### Supplied data
%%

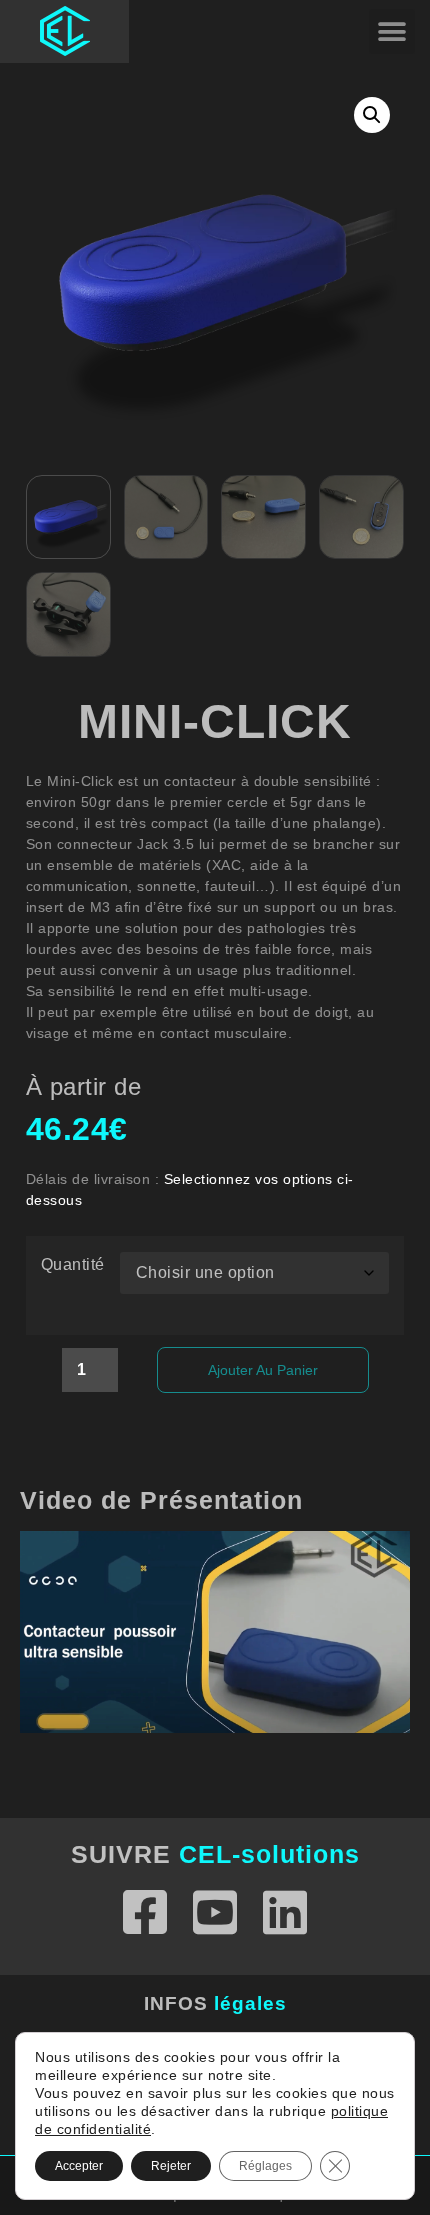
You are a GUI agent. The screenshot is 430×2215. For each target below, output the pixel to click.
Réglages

%%
%%

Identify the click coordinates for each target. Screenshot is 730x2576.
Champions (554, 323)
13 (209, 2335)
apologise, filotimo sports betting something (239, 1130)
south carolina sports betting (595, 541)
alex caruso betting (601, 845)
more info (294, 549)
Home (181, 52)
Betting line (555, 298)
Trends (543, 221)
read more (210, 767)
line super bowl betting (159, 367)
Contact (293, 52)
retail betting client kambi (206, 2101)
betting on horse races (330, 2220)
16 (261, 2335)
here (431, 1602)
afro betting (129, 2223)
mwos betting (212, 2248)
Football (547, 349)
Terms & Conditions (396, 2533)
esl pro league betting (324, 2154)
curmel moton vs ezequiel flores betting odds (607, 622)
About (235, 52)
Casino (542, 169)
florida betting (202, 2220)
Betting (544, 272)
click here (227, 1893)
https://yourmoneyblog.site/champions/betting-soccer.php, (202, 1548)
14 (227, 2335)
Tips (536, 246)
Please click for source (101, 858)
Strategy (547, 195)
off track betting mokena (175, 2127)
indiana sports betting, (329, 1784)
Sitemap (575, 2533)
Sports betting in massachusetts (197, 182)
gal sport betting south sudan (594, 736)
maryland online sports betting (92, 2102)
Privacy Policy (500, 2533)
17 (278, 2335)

%%

### The task
The lines you need are those containing "south"; find them in the records and copy them.

### Reply to the task
south carolina sports betting (595, 541)
gal sport betting south sudan (594, 736)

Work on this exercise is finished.